A trama se desenvolve quando Leona aceita um emprego como babá na mansão da influente família Boaz, proprietária de uma tradicional marca de lingerie. Lá, ela conhece Sofia (Elis Cabral), uma criança de 8 anos adotada por Abel Boaz (Tony Ramos) após a morte de sua mãe biológica, Ellen (Camila Pitanga), ex-funcionária da empresa. A relação entre Leona e Sofia torna-se o núcleo emocional da novela, explorando temas como maternidade não biológica, superação e construção de laços afetivos.
Paralelamente, a narrativa aborda as tensões internas da família Boaz, incluindo disputas pelo controle da empresa, questões de identidade e representatividade nas campanhas publicitárias, e conflitos geracionais. A novela também destaca a vida no bairro de São Cristóvão, da zona norte do Rio, retratando sua efervescência cultural e os desafios enfrentados por seus moradores.
Dona de Mim: empoderamento feminino
Dona de Mim propõe uma reflexão sobre o empoderamento feminino, a importância das redes de apoio e a busca por autonomia em meio às adversidades da vida cotidiana.
O texto de Svartman, que já se destacou por diálogos vivos e engajamento com pautas contemporâneas, em Bom Sucesso (2020) e Vai na Fé (2023), flerta com uma dramaturgia relacional, onde o conflito emerge menos de antagonismos externos do que das fraturas internas das personagens. Nesse sentido, Dona de Mim parece buscar um grau de intimidade narrativa raro no horário: o centro da ação não está nos eventos espetaculares, mas nas fricções do cotidiano — familiares, profissionais, afetivas. É uma dramaturgia de gestos, silêncios e olhares.
A novela ainda procura seu tom definitivo, mas faz isso assumindo riscos, propondo perguntas e, sobretudo, apresentando uma protagonista que não quer apenas ocupar espaço — quer deslocá-lo.
No entanto, essa ambição estética encontra limites na própria arquitetura da novela. As subtramas, em sua maioria, não alcançam o mesmo grau de densidade dramática da linha principal, funcionando por vezes como preenchimento ou diluição.
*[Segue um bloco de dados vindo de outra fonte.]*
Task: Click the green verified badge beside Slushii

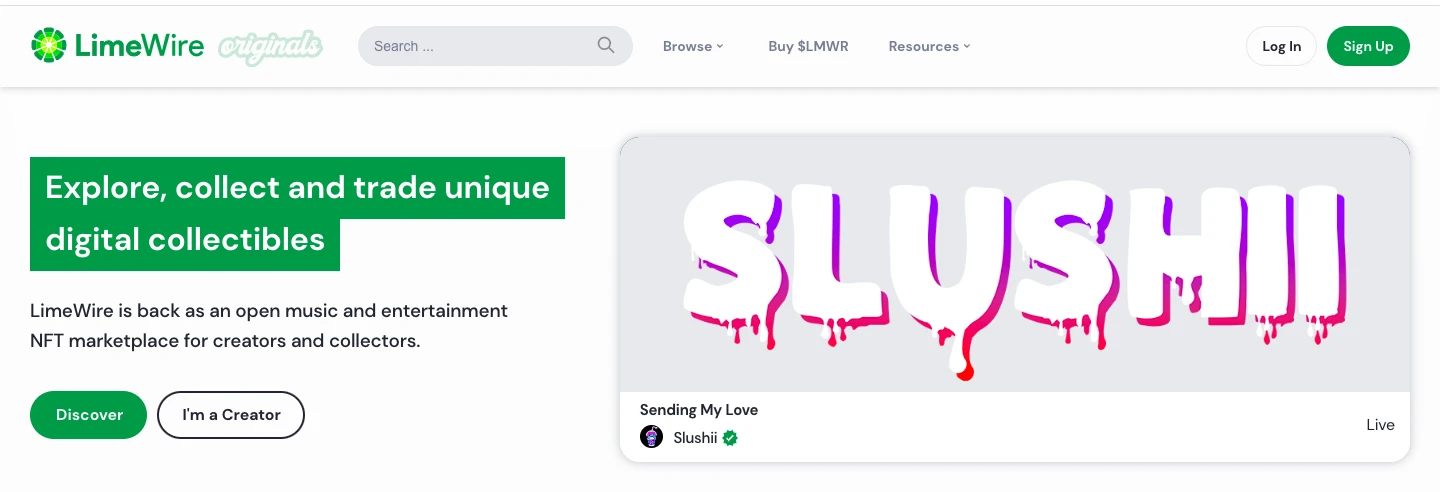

Falta-lhes o mesmo rigor de construção e, sobretudo, uma conexão mais orgânica com o eixo central. Nota-se aqui o conflito entre o desejo de inovação e a necessidade de atender às convenções do gênero, ainda muito pautado por índices de audiência e padrões de produção industrial.
Visualmente, a novela adota uma paleta cromática viva, urbana, que dialoga com a proposta de uma protagonista que habita, e é habitada, pela cidade, pela periferia. A direção, no entanto, nem sempre consegue traduzir em imagem a complexidade sugerida pelo texto. Há momentos em que a mise-en-scène recua para o convencional, talvez em nome da fluidez narrativa, talvez por hesitação em radicalizar escolhas formais.
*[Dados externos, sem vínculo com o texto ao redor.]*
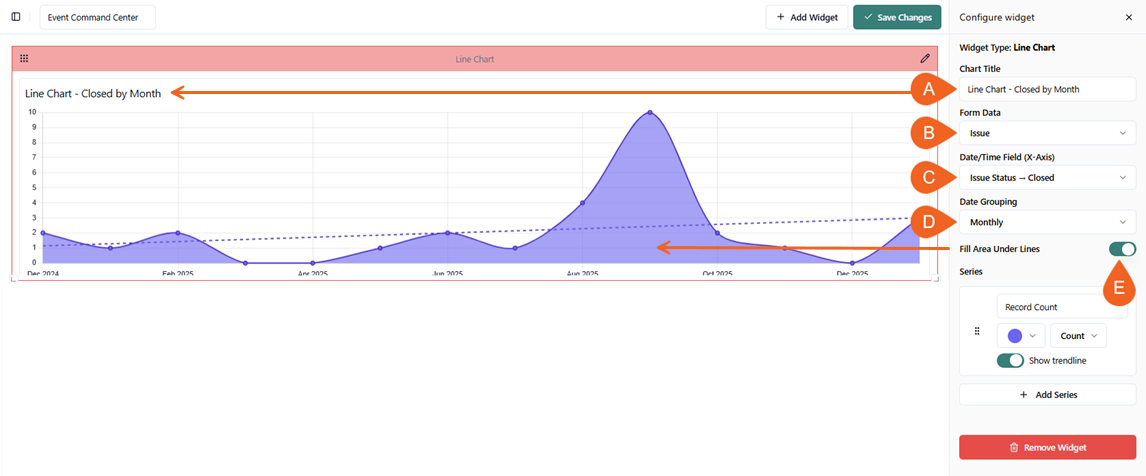Open the Date Grouping Monthly dropdown

[x=1047, y=222]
Mas Dona de Mim é, antes de tudo, um gesto. Um gesto de tentativa. Um experimento dentro dos limites de um formato historicamente marcado por sua rigidez, mas que, em sua longa trajetória, também sempre foi capaz de absorver os sinais do tempo. E nesse gesto, há valor. A novela ainda procura seu tom definitivo, mas faz isso assumindo riscos, propondo perguntas e, sobretudo, apresentando uma protagonista que não quer apenas ocupar espaço — quer deslocá-lo.
Talvez seja cedo para julgá-la em sua totalidade, mas já é possível afirmar que Dona de Mim participa de um momento de inflexão da teledramaturgia brasileira. Um momento em que as novelas precisam responder a múltiplas pressões — estéticas, políticas, comerciais — e em que a complexidade das personagens femininas emerge como um dos poucos consensos possíveis. Nesse cenário, a obra de Svartman não revoluciona, mas tensiona. E, ao tensionar, oferece uma leitura crítica do próprio meio.